There are few shares on the ASX that have a larger dividend yield than WAM Capital Limited’s (ASX: WAM) grossed-up yield of 9%.
WAM Capital is a listed investment company (LIC) that has been operating since 1999. It was set up by illustrious investor Geoff Wilson and is operated by the high-performing Wilson Asset Management.
Since inception in August 1999 its portfolio’s gross performance has been an average of 17.5% per annum before fees and expenses. That equates to outperforming the S&P/ASX All Ordinaries Accumulation Index by 9% per annum.
Whether you look at the past year, three years, five years or 10 years its average gross performance has returned at least 14.5% per year. It manages to achieve good returns by focusing on small caps or mid-caps that are seen as undervalued growth companies.
It could also be described as somewhat defensive because of its large cash position. It tends to keep at least 25% of the portfolio as cash. This is good for protection and also provides ammunition for opportunities.
Unless the WAM Capital investment team can see a catalyst that will boost the valuation of a share the team are happy to sit in cash.

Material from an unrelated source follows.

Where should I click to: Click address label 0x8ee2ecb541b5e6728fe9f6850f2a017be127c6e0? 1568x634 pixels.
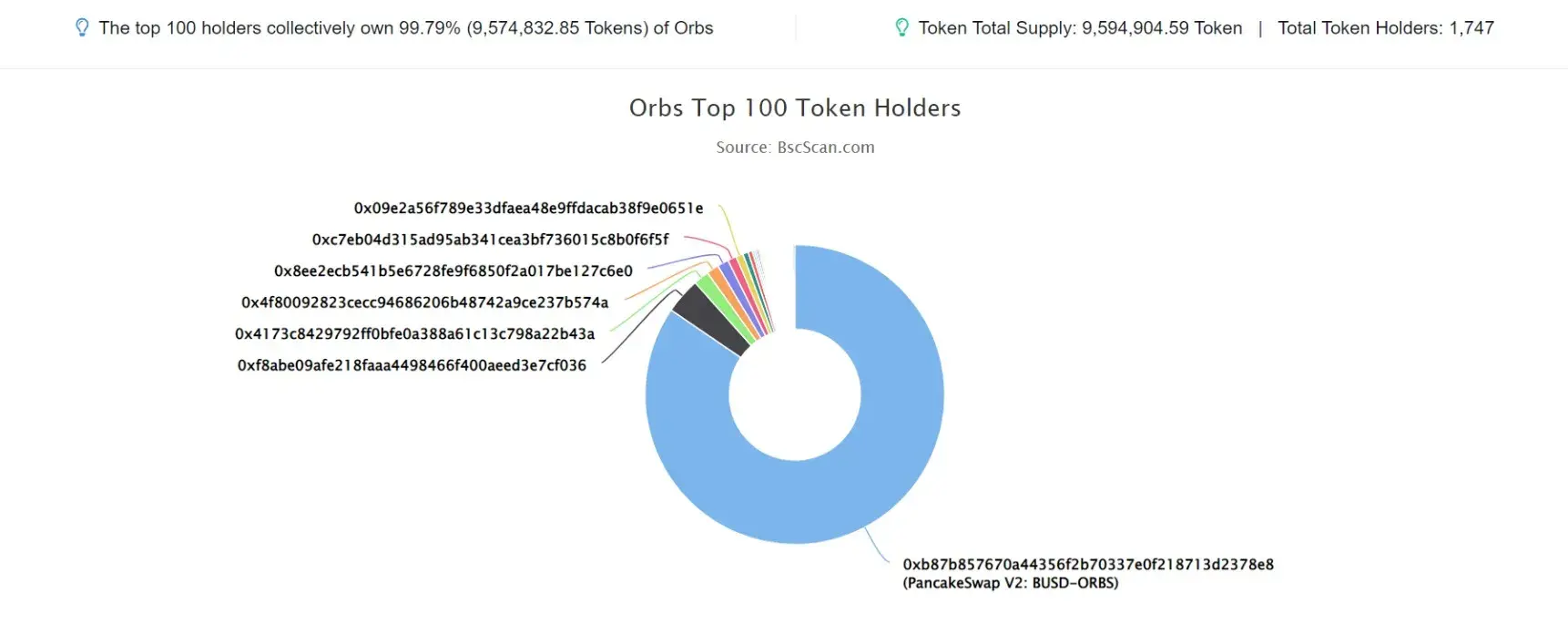point(453,271)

One of the best things about WAM Capital is that it aims to steadily increase the dividend for shareholders. It has increased its dividend every year since the GFC and may be able to keep doing so for the foreseeable future unless there is another major recession.
It’s currently trading at a 19% premium to the pre-tax NTA at the end of September 2018. However, the recent fall in the share market could mean it’s trading at an even bigger premium.
For now, I’d wait until WAM Capital is trading at a better premium before taking the plunge. However, income-seekers would still be getting a 9% dividend yield if they bought today.